Enzymes are proteins that accelerate the conversion of substrate molecules into product molecules. Many enzymes accelerate reactions through formation of chemical bonds to their substrates, but the complexes formed this way are difficult to characterise, as they are intrinsically short-lived. In a new study, researchers from Jason Chin’s group in the LMB’s PNAC Division have developed an approach to capture a class of these enzyme-substrate complexes, known as an ‘acyl-enzyme intermediates’, that many important enzymes use to accelerate reactions. They then collaborated with Martin Schmeing’s group at McGill University and Christopher Boddy’s group at the University of Ottawa to apply the new approach to capture and characterise several key acyl-enzyme intermediates in the synthesis of valinomycin, a compound with antibiotic and anti-tumour properties. The new work provides insight into how valinomycin is made.
Acyl-enzyme intermediates are formed by the chemical reaction of particular amino acids in the active site of the enzyme with substrate molecules. By replacing the specific amino acids in the enzyme with a new non-canonical amino acid that forms chemical bonds with substrates that last many years, Nicolas Huguenin-Dezot, a researcher in Jason’s lab, was able to form very stable acyl-enzyme complexes using a model enzyme-substrate system. Diego Alonzo, a researcher in Martin Schmeing’s group at McGill University, and Nicolas then used the new approach to capture acyl-enzyme intermediates in valinomycin biosynthesis and solve the 3D structures of these intermediates using X-ray crystallography.

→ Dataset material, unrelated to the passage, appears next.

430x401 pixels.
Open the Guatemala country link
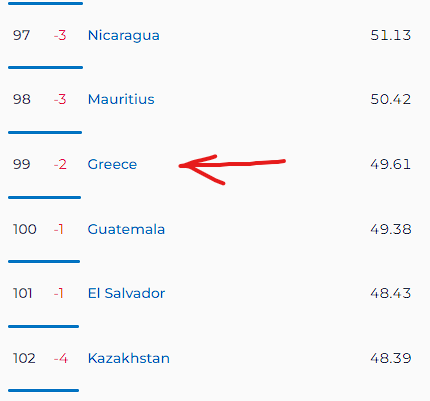coord(126,229)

The incorporation of the new amino acid into enzymes, for capturing acyl-enzyme intermediates, was facilitated by genetic code expansion approaches pioneered in Jason’s lab. This approach promises to provide new insight into the acyl intermediates formed by other important enzymes. The specific insights into valinomycin biosynthesis provided by this work might suggest strategies for the creation of new bioactive compounds, antibiotics and drugs.
The work was funded by the MRC, the Canada Research Chairs Program, and the Natural Sciences and Engineering Research Council of Canada.